DREAM develop and maintain the dynamic micro-simulation model SMILE. The model starts with the entire Danish population in a base year (with approximately 5.7 million individuals) and simulates the further life course for each individual in this initial population. Transition probabilities depending on individual characteristics are estimated from observed transitions in a recent period.
The SMILE model (Simulation Model for Individual Lifecycle Evaluation) is a Danish dynamic, data-driven microsimulation model. The current version forecasts demography, household structure, education level, socioeconomic characteristics, housing demand, income, taxation, public benefits and labour market pensions.
The SMILE model is dynamic in the sense that an initial population (the entire Danish population of approximately 5.7 million persons) is forecasted into the future. The SMILE model is a data-driven model, based on rich Danish register data. The data cover the entire Danish population on annual basis in the period between 1986 and 2013. On each individual our dataset contains information about the person him-/herself (gender, age, educational background, labor market participation, income etc.), the person’s family situation (single/couple, number of children living at home etc.) and information about the dwelling that the person’s household occupies (location, owner/rental status, dwelling type and size etc.). We derive data from seven different sources made available through Statistics Denmark. The main data sources are the Danish Civil Registration System (CPR-registret), the Housing Register (Bygnings- og Boligregistret, BBR), the education register (Uddannelsesregistret) and the labor force statistics (Registerbaseret Arbejdsstyrkestatistik, RAS).
Demographic events such as death, birth, immigration, emigration etc. are modelled. Projections of death probabilities are based on the Lee-Carter econometric method (Lee & Carter, 1992). The model has been developed to include two regional models: in one the country is subdivided in 98 regions, while the other uses the more crude subdivision of 11 regions. The family structure is modelled by subdividing events of leaving home-events for adult children, couple-establishment and –splitting; to implement the couple establishment we deploy our matching algorithm called SBAM (Stephensen & Markeprand, 2013). To obtain a realistic family structure the model includes parity, in which the fertility coefficients includes a component that accounts for the previously births in the household.
The moving probability is determined by background characteristics of the household and by characteristics of the household's current dwelling.
The modelling of education decisions is based on a regionally subdivided transition probabilities calculated from Danish register data and it thus forecasts education levels by employing historical educational behaviour. The model establishes each person’s on-going education, duration of the current education spell and the highest attained education.

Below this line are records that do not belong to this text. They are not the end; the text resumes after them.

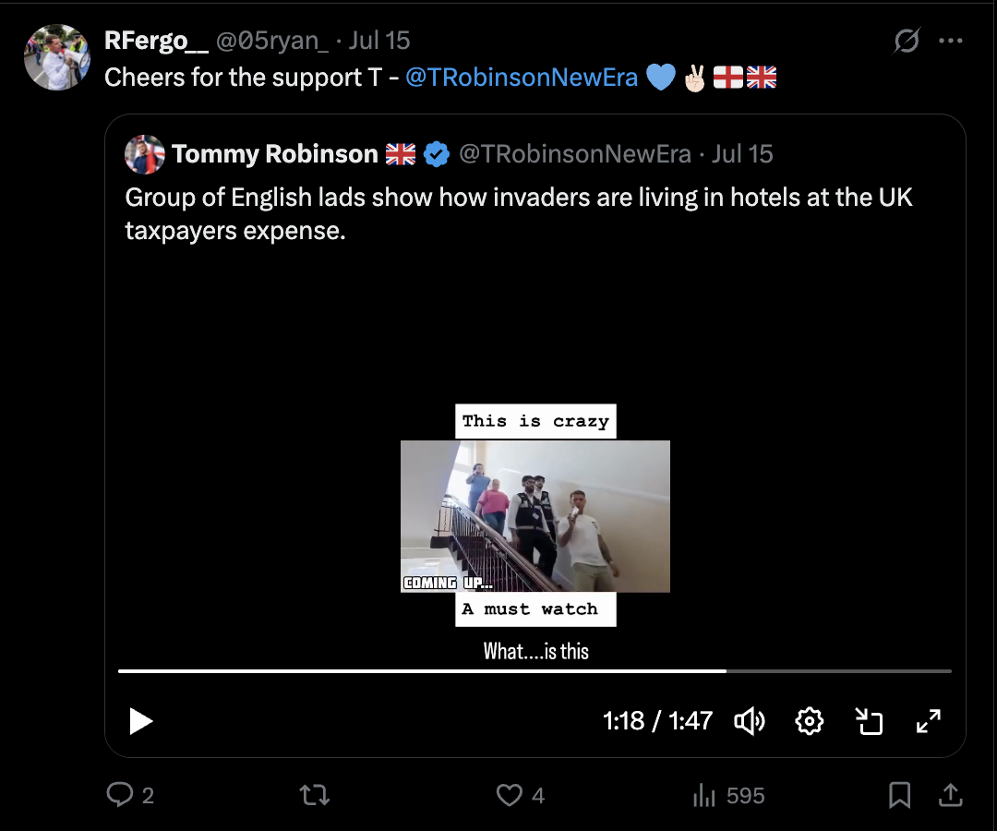
Task: Enter fullscreen video mode
Action: point(928,721)
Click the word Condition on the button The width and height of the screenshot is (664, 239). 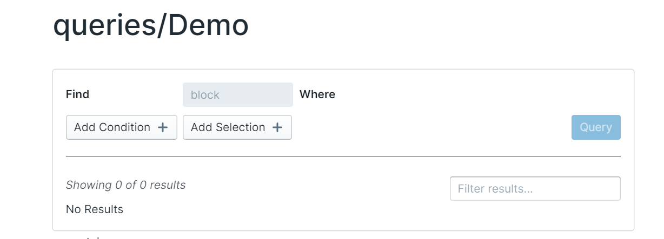[x=125, y=127]
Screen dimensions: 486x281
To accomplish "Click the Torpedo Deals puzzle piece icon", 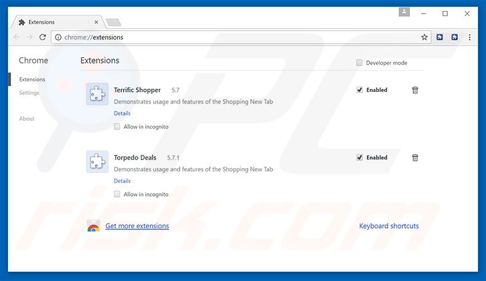I will (97, 161).
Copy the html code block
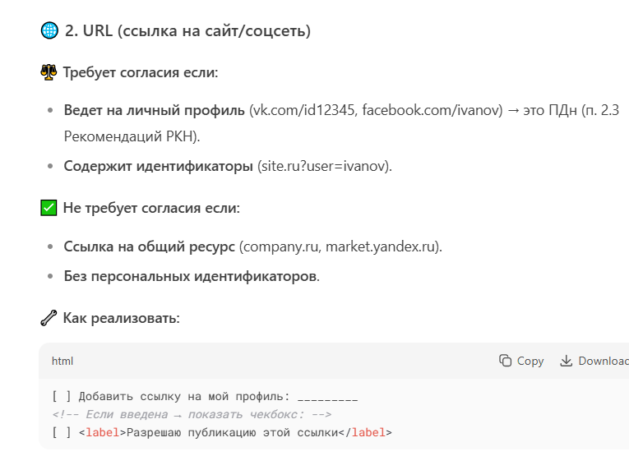 coord(521,361)
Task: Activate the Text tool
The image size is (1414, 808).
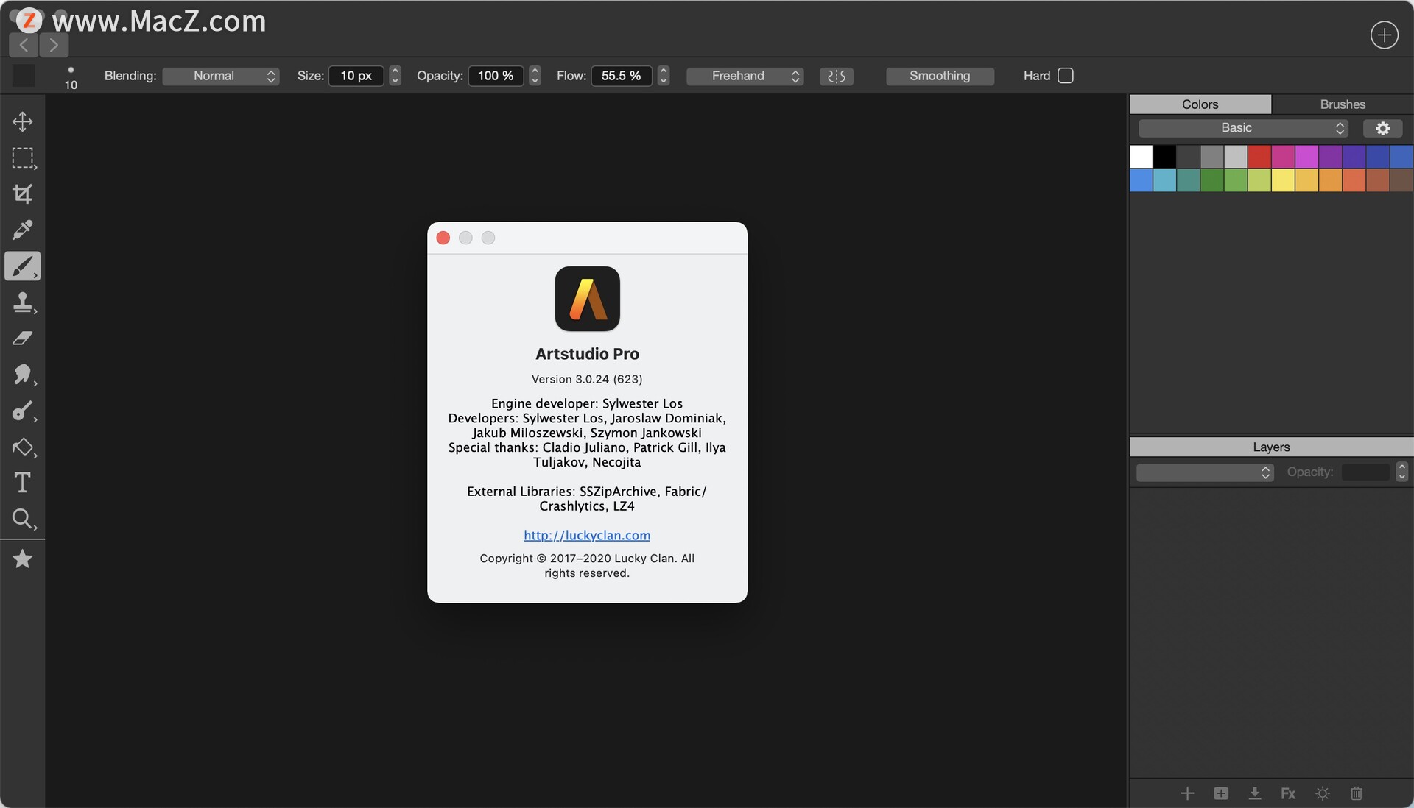Action: coord(23,483)
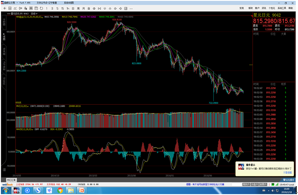Open the 日线 period dropdown
The width and height of the screenshot is (298, 195).
pyautogui.click(x=33, y=13)
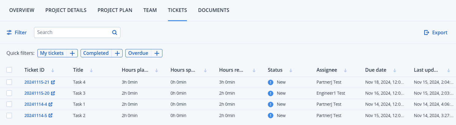Check the box for ticket 20241115-21

click(9, 82)
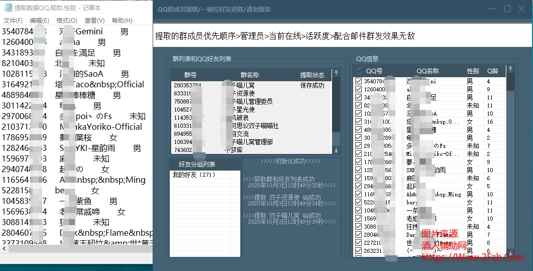
Task: Select 我的好友（271） friend group
Action: click(193, 175)
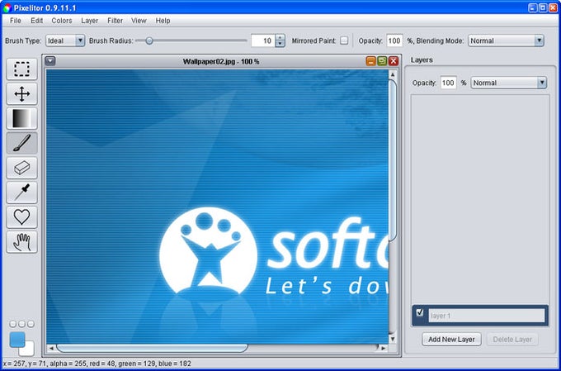Viewport: 561px width, 371px height.
Task: Select the Brush tool
Action: (x=21, y=144)
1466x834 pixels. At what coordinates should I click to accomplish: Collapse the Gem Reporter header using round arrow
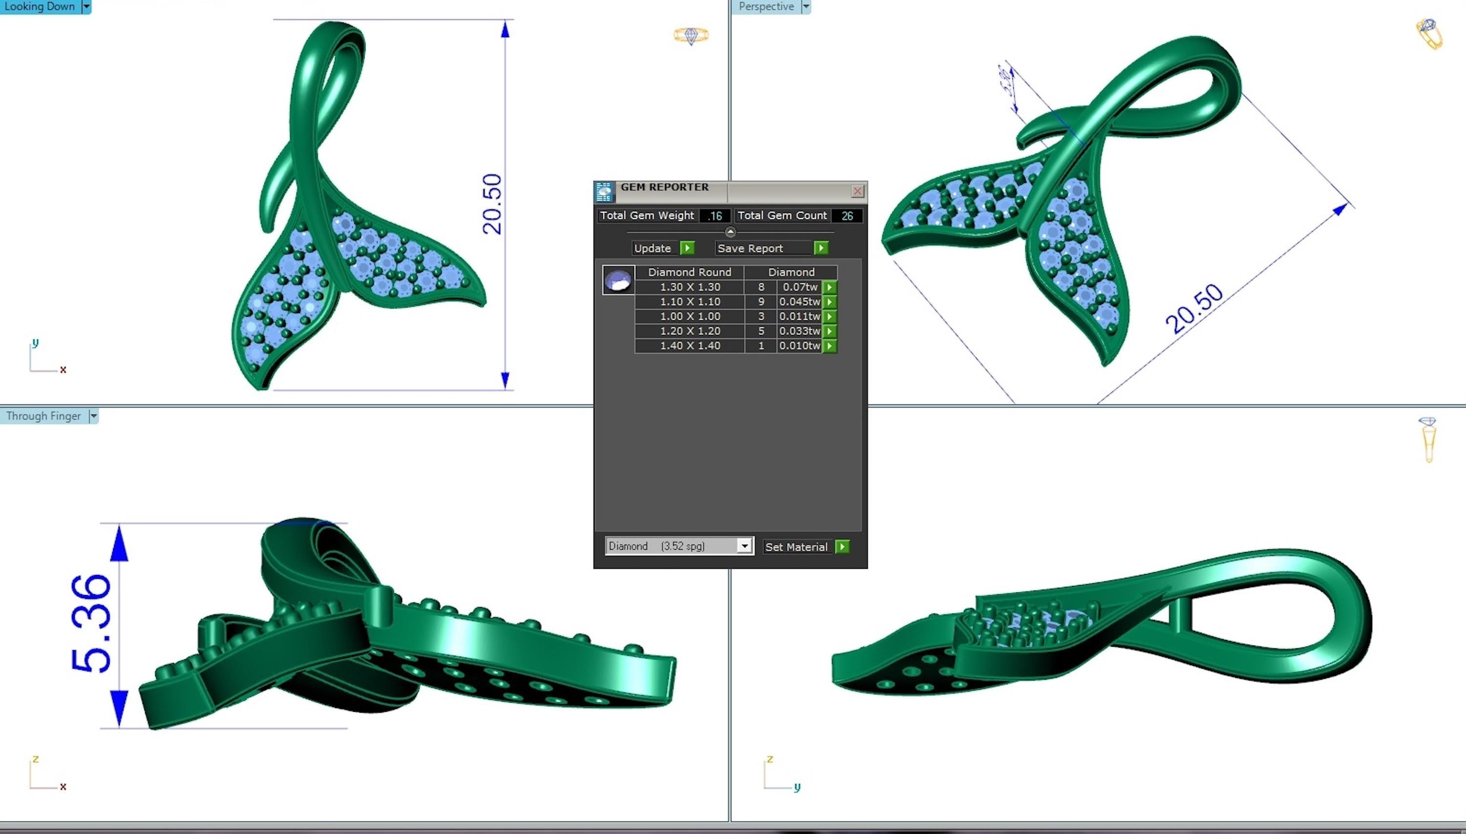tap(730, 232)
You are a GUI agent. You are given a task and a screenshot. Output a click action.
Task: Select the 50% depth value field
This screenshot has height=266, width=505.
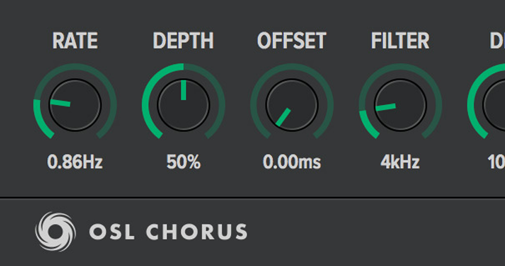(184, 162)
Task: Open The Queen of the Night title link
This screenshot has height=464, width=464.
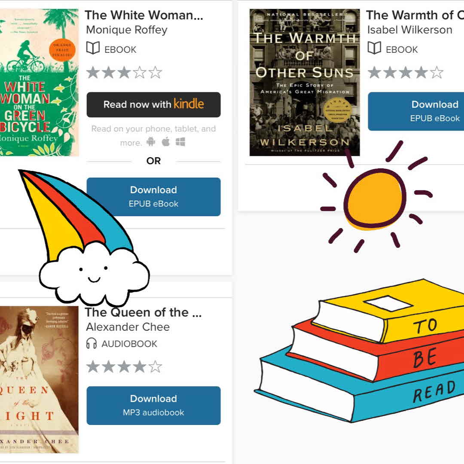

The modelling of income and labour market dynamics is subdivided into a labour supply model and an earned income model. The labour supply model firstly divide individual labour-supply event into gross labour force, retirement and study status. The gross labour force subdivides the status further into employment, unemployed, cash-benefit and no-income states, determined by a competitive risk model to model the annual in- and outflow that characterise the labour market dynamics. The model includes persistency of employment that should take into account the disparity in the distribution of attachment to the labour market in the population. The employment state is further subdivided into self-employment, assisting spouses and employed. Students also determine their employment status: a model based on annual transition probabilities. The retirement event consists of an early retirement scheme, a disability pension scheme and the age-retirement pension scheme.
Employed and students employed also determine their supply of weekly working hours, and for students a separate model determines the annual weeks of employment. Further a model for the wage rate is determined by a heterogenic dynamic model.
The income of self-employed and assisting spouses is determined by a dynamic model which has a heterogenic persistent term and duration of the employment spell.
Based on the earned income and the individual/family characteristics we can determine the rights of social- or income-replacing transfers and the tax obligations, and the contributions to the labor market pension schemes. The labor market pension schemes are personal and are basically life annuities.